Over the past three months, I’ve had the opportunity to work as a Cloud infra intern at PingCAP that spanned Kubernetes, cloud infrastructure, and system reliability. It’s been a rewarding journey where I not only learned new technologies but also gained valuable insights into engineering practices in production systems. In this post, I’ll share what I worked on, the challenges I faced, and what I took away from the experience.

Feature Development

One major part of my internship focused on feature development:

  • Cluster CR backup and query APIs: I implemented periodic backups of cluster Custom Resource (CR) information and built query APIs, which were then integrated into the internal operations system. This involved using Kubernetes, Gin, and GORM.
  • TiDB Cloud dataplane manager: I participated in the development of the Next-Gen control plane for TiDB Cloud, specifically contributing to the dataplane manager. My work centered on the storage class and S3 bucket management module, where I gained hands-on experience with Kubernetes controller development, Crossplane, and AWS services.
  • AWS load balancer subnet allocation design: I proposed a new subnet allocation scheme for AWS load balancers to support TiProxy’s routing needs.
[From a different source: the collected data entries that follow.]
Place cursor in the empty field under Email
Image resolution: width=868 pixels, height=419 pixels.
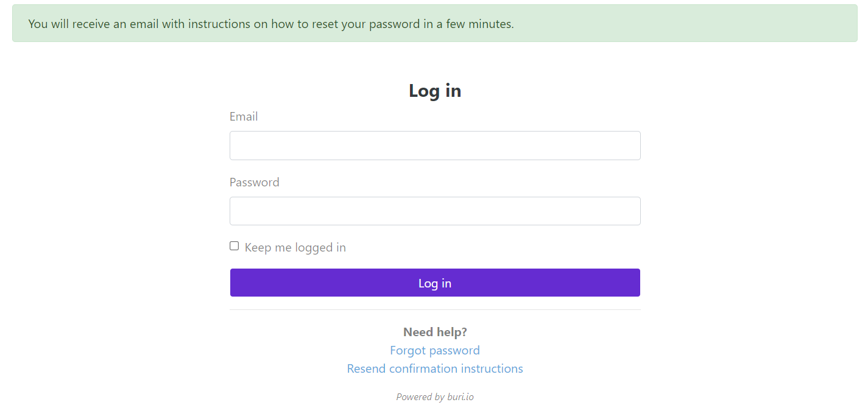pos(434,146)
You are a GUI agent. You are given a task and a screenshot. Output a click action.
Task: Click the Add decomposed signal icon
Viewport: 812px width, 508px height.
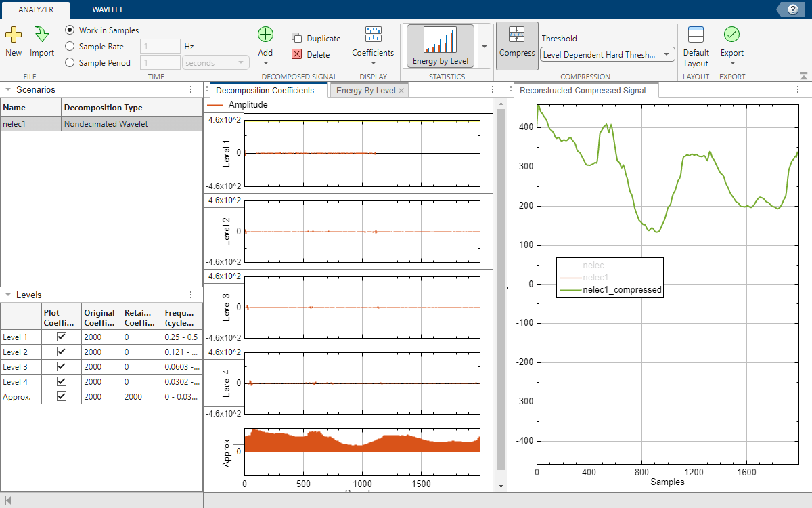coord(265,35)
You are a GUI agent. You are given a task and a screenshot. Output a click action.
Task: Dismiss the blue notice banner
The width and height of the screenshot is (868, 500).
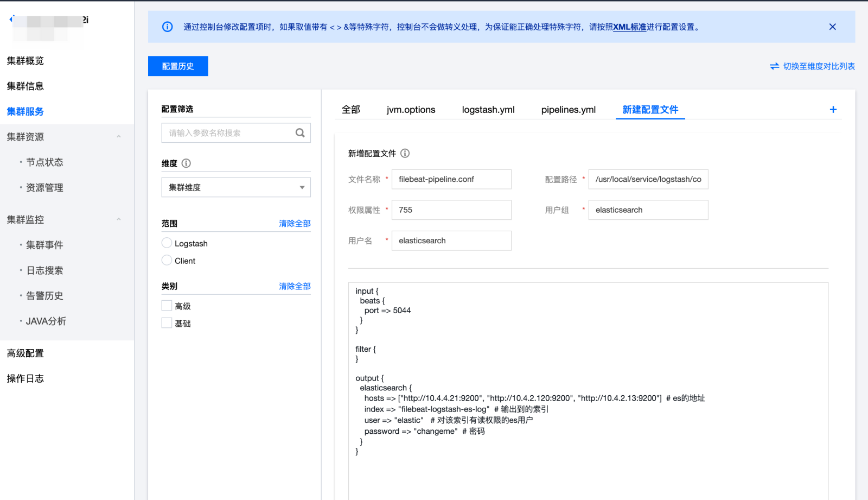[832, 27]
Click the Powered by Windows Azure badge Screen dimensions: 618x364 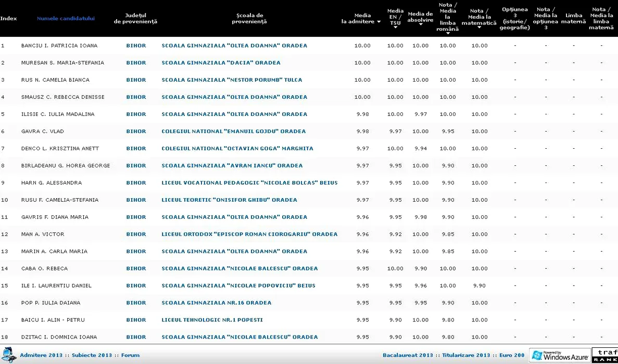[x=560, y=355]
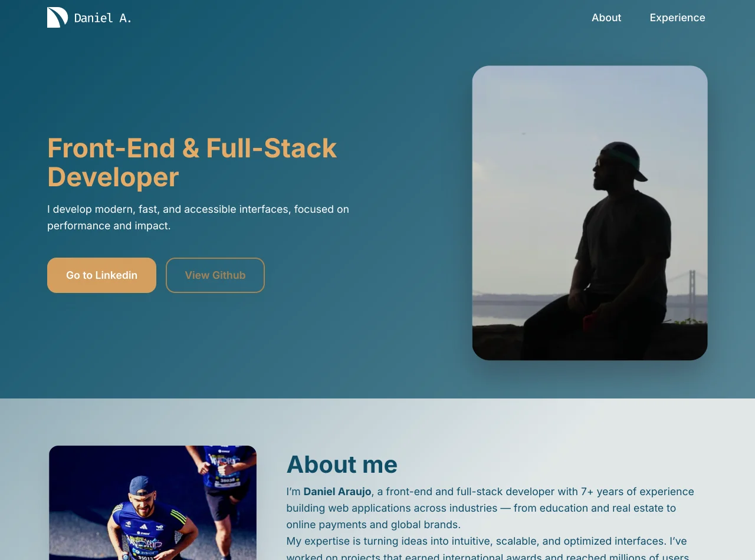Click the white D logo icon
Image resolution: width=755 pixels, height=560 pixels.
pyautogui.click(x=57, y=17)
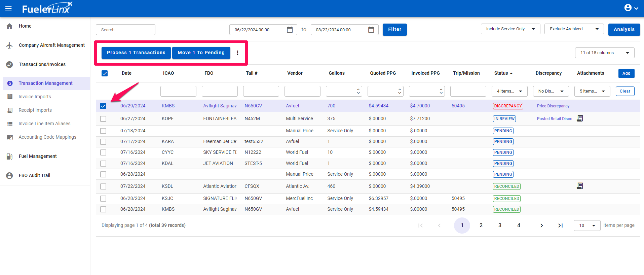Click the Move 1 To Pending button

[201, 53]
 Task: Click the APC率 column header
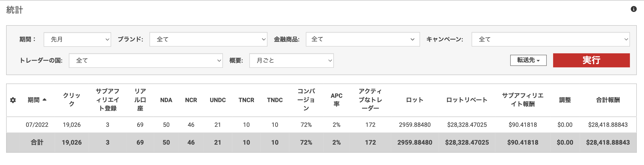pyautogui.click(x=336, y=100)
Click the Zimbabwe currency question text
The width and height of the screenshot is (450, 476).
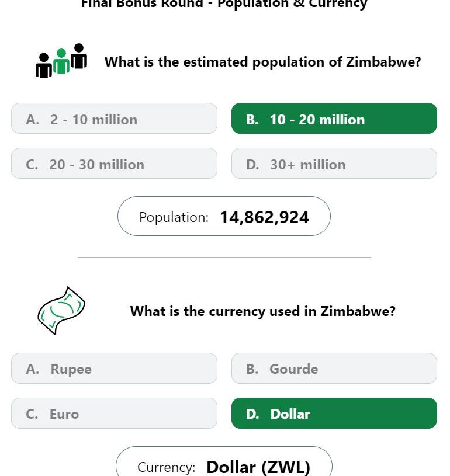pyautogui.click(x=263, y=311)
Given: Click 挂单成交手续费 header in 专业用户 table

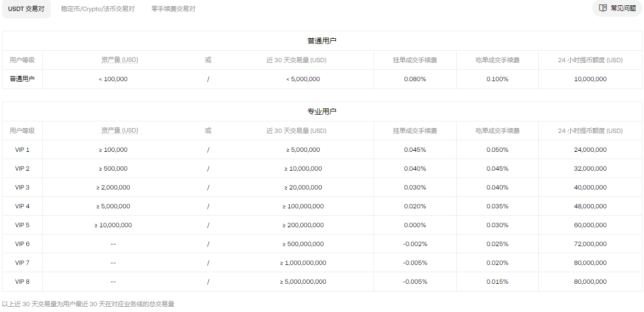Looking at the screenshot, I should tap(415, 131).
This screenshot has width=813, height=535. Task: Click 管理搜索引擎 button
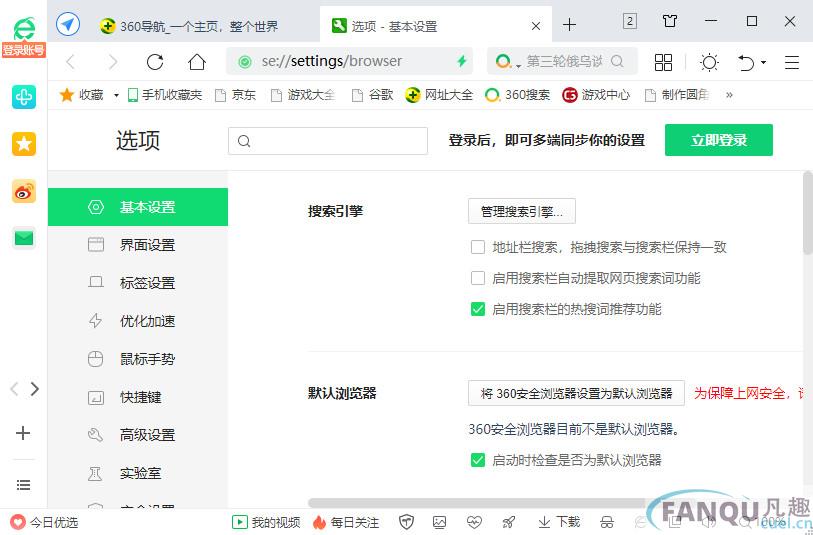click(521, 211)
Although we eventually discovered the original assumption was invalid (so the work didn’t proceed to implementation), the process taught me the importance of validating requirements early.

Security Enhancements

Security was another recurring theme in my work:

  • Defined cloud resource naming conventions and refined IAM policies based on them.
  • Standardized tag formats across resources to support cost analysis.
  • Added deletion protection for cloud resources via Crossplane CRs, preventing accidents caused by operator mistakes.
  • Optimized VPC networking by cleaning up unnecessary route tables and security groups.

Through these tasks, I came to appreciate how security is not just about firewalls or permissions, but also about clarity, consistency, and prevention of human errors.

System Stability Improvements

Reliability was a third area of focus:

  • Strengthened testing by improving unit tests for the dataplane manager and scheduling E2E tests for regular execution.
  • Enhanced observability with Prometheus for metrics collection, Grafana for visualization, and alerting rules for proactive monitoring.
  • Fixed a critical bug where security groups were leaked during dataplane deletions, see details.

This work reminded me that stability comes not just from fixing bugs, but from building processes and visibility that prevent problems from happening silently.

Growth and Reflections

Looking back, this internship helped me grow in three main ways:

  1. Technical depth – I gained real-world experience with Kubernetes internals, controller development, and cloud-native tools like Crossplane and Prometheus.
  2. System-level thinking – I learned to see beyond isolated tasks and understand how security, reliability, and cost all interact in cloud infrastructure.
  3. Critical questioning – The AWS load balancer project reminded me that sometimes the most valuable outcome is realizing a problem doesn’t actually exist — and saving effort by not building unnecessary solutions.

Closing Thoughts

These months taught me that working on cloud infrastructure is as much about designing for people (operators, developers, users) as it is about writing code. Good systems prevent mistakes, surface insights, and scale without drama.

I’m grateful for the guidance I received and excited to carry these lessons forward into future projects.